Tool: CNPq/Lattes Navigator — Conflict of Interest Rules + 5-Year Production Summary

## Objective

Create a **Tool** for **Agents4Gov (LABIC – ICMC/USP)** that uses **browser-use** to navigate **public** CNPq/Lattes pages, starting from the **official search portal**:

**Start URL:** https://buscatextual.cnpq.br/buscatextual/busca.do?metodo=apresentar

Given a list of **names** and **Lattes IDs**, the tool will:
1) **Detect potential Conflicts of Interest (COI)** between the listed researchers.  
2) **Summarize academic production over the last 5 years** per researcher.

---

## Scope & Constraints

- **Data sources:** Only public CNPq/Lattes pages reachable from the start URL above.  
---

## Inputs

- **Researchers (list):**  
  - `name` (string)  
  - `lattes_id` (string; as seen in the public Lattes URL)  
- **Window:** Rolling **last 5 years** (relative to execution date), configurable.  
- **COI configuration (optional):** thresholds and toggles for each rule (see below).  
---

## Conflict of Interest (COI) — Rules & Determination

The tool must evaluate **pairwise COI** across all input researchers using **only publicly available information**.  
A COI flag is raised when **any** activated rule is satisfied. Each hit must include **why** it was triggered and **evidence URLs**.

### Time Window
- Default: **last 5 calendar years** (configurable).

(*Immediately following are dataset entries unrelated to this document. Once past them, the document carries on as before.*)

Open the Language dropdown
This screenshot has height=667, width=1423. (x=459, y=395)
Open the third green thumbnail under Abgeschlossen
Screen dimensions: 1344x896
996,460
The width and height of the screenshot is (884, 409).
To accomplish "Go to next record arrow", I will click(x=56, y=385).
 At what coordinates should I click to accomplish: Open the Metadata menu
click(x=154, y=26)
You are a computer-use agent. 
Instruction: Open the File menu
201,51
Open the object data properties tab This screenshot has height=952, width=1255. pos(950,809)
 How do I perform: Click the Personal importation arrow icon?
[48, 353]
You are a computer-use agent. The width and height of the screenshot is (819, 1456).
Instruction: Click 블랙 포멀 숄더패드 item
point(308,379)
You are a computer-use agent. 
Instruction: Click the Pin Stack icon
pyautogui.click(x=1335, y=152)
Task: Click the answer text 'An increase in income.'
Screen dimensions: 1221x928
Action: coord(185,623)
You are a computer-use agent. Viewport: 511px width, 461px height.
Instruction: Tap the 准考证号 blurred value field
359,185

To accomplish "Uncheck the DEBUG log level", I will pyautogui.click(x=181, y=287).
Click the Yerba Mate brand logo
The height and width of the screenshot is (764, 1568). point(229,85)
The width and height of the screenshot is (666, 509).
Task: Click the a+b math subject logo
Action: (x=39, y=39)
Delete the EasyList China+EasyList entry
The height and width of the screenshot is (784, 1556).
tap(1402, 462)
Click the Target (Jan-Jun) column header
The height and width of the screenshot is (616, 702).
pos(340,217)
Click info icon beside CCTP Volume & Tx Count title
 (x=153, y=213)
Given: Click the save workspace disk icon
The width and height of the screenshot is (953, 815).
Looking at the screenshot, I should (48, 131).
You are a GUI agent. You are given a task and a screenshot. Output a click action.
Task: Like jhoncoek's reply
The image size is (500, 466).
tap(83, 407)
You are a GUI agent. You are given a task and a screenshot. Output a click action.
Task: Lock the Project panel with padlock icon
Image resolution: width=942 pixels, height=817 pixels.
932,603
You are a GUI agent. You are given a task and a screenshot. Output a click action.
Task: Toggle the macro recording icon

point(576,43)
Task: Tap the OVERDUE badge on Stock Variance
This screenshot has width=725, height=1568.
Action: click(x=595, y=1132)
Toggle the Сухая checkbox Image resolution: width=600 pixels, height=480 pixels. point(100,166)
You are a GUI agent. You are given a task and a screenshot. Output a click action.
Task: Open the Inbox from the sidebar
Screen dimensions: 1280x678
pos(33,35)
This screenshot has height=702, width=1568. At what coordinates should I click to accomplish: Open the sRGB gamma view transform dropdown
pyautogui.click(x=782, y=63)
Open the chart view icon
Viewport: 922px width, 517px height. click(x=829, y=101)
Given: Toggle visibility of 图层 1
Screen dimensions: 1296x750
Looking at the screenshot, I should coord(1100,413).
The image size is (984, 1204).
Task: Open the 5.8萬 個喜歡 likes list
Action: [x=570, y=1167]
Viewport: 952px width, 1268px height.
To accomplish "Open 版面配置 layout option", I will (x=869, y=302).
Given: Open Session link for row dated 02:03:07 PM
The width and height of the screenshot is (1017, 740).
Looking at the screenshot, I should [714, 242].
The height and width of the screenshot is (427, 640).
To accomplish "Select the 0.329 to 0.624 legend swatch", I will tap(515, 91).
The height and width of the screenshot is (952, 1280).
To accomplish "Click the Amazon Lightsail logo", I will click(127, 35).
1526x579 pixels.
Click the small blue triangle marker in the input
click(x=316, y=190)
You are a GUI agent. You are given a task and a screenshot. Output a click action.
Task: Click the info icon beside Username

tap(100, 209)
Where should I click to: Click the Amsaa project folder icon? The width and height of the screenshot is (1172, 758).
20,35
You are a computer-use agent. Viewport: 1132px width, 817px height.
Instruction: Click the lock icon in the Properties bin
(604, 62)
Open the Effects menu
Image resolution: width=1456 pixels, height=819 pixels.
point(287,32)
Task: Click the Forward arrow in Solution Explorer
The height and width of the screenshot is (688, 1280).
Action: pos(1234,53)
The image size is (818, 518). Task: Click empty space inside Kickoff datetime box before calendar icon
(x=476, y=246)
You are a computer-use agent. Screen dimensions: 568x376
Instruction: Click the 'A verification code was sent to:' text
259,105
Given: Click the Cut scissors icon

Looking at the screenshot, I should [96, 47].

### Core Rules (activate via config; default = ON)
1. **Co-authorship (R1)**  
   - Condition: At least **1 co-authored** item (journal, conference, chapter, book, patent, software, technical report) within the window.  
   - Evidence: Publication entry (title, year, venue) on both profiles and/or shared coauthor list.

2. **Advisor–Advisee Relationship (R2)**  
   - Condition: One researcher listed as **advisor/supervisor** of the other’s **Master/PhD/Postdoc** within the window (concluded or ongoing).  
   - Evidence: Advising/supervision sections (names, titles, years).

3. **Institutional Overlap (R3)**  
   - Condition: **Same department or graduate program** affiliation **concurrently** within the window.  
   - Evidence: Affiliation fields (institution, unit/program, time markers).  
   - Configurable detail: Require **same program** or accept **same institution** as sufficient.

4. **Project Team Overlap (R4)**  
   - Condition: Participation in the **same funded project** (research/project section) within the window.  
   - Evidence: Project title, sponsor, role, and years as listed publicly.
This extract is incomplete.